Task objective = The copy should begin at the line containing "You are a computer-use agent." and end at the last line of the material. Please reproduce those lines exactly and keep pictures out.

Records provided =

[Start of Attachment]

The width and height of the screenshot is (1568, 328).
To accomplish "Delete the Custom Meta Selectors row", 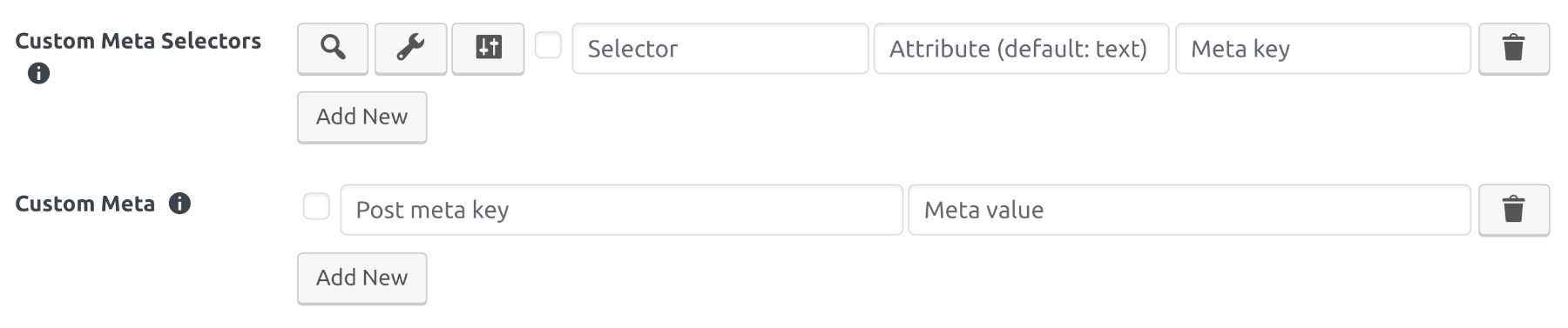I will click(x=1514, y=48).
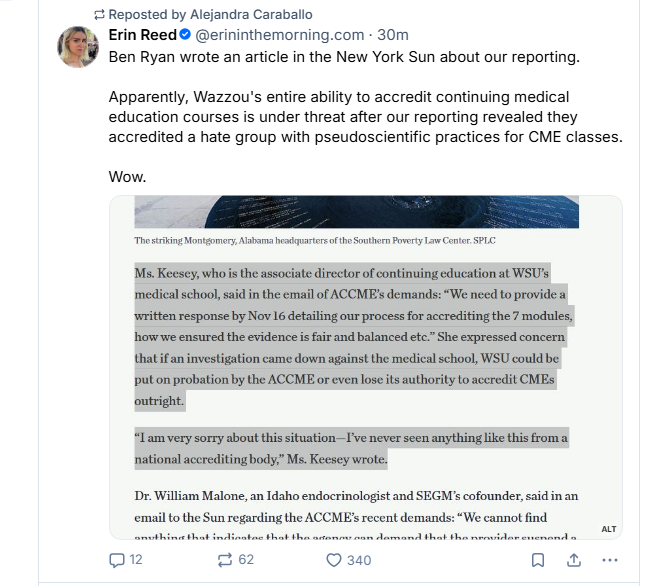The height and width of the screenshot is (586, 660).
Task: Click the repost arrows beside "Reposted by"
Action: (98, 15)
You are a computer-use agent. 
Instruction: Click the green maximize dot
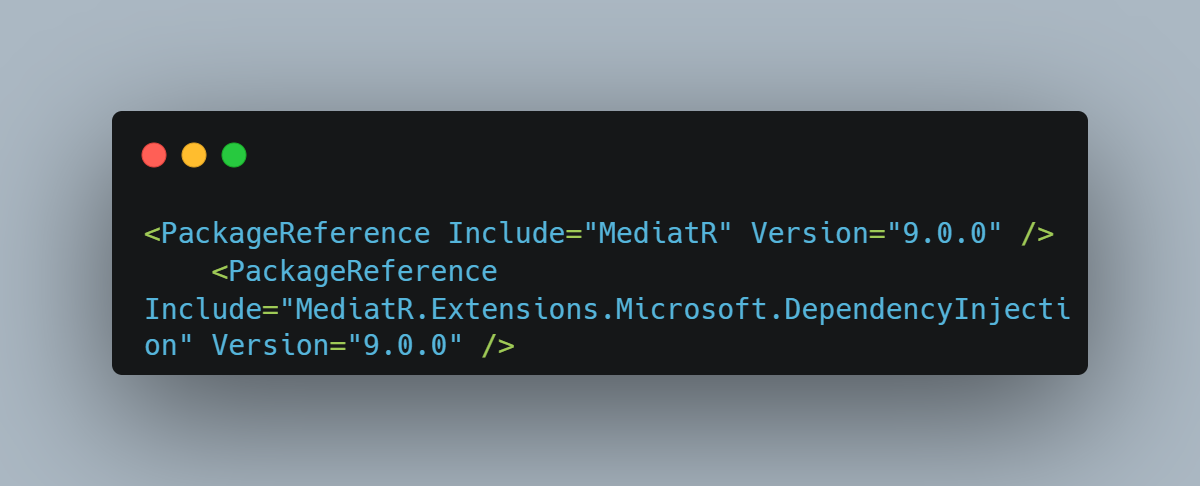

[End of Attachment]

Written response =
You are a computer-use agent. 
Instruction: Click the green maximize dot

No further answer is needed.